DATA UNDER STUDY below:

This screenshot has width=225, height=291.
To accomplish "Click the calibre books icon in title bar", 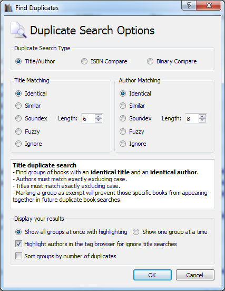I will [8, 8].
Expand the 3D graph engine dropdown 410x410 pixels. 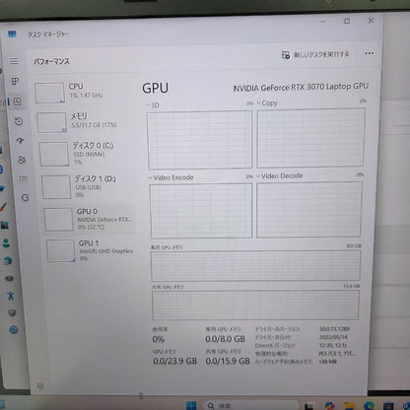153,105
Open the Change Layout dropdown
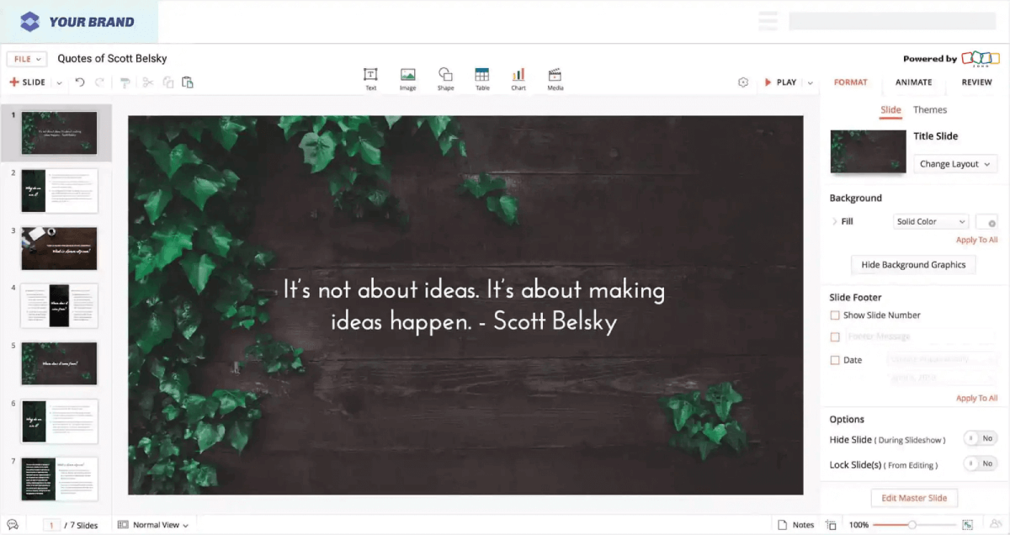 click(x=954, y=163)
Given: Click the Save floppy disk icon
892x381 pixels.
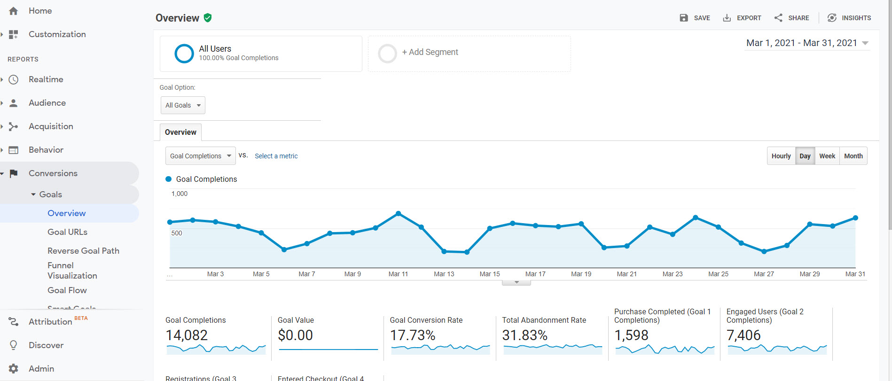Looking at the screenshot, I should click(684, 18).
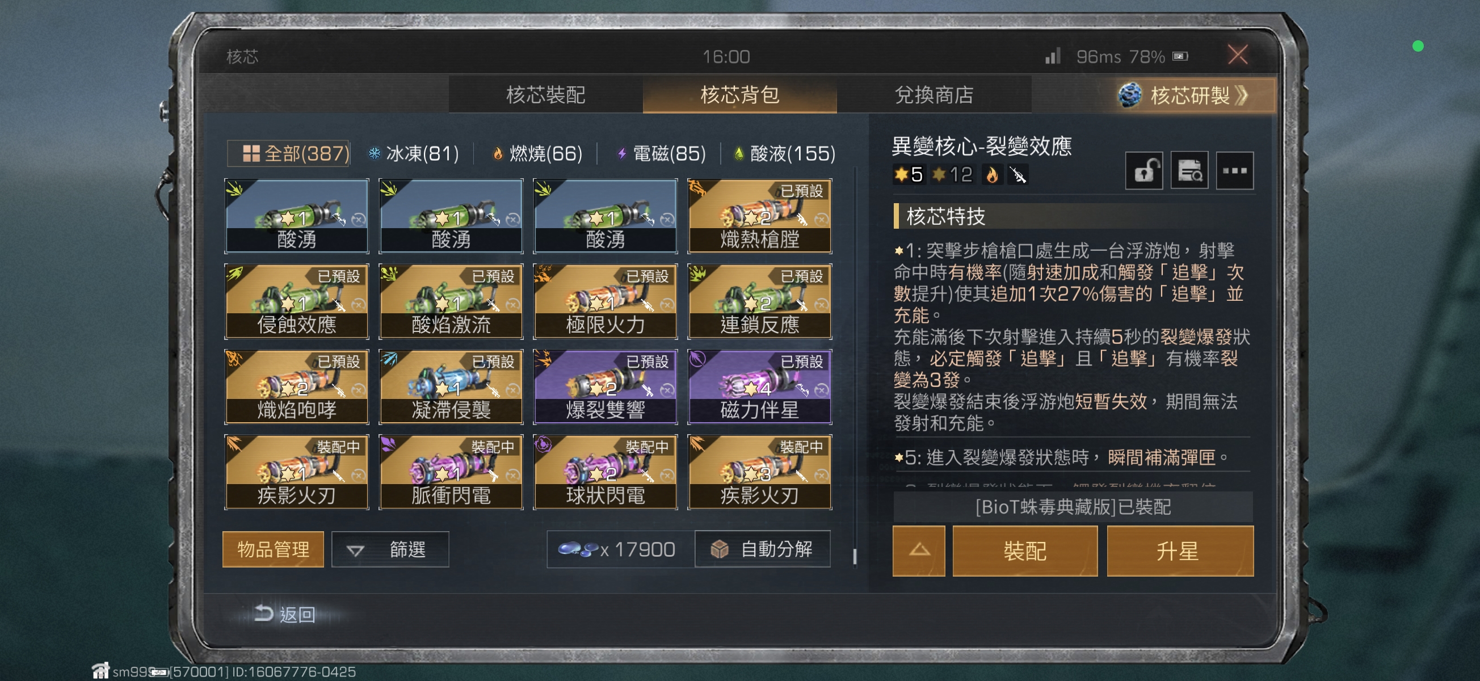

End of DATA UNDER STUDY.

WORK REQUEST
Repeat only the lines from the one holding "Open the Change Layout dropdown" through the last line of the data, inclusive. Keep the pictures out.

THE COMPLETED TASK
Open the Change Layout dropdown
 click(x=954, y=163)
Given: Click the Save floppy disk icon
892x381 pixels.
Looking at the screenshot, I should click(684, 18).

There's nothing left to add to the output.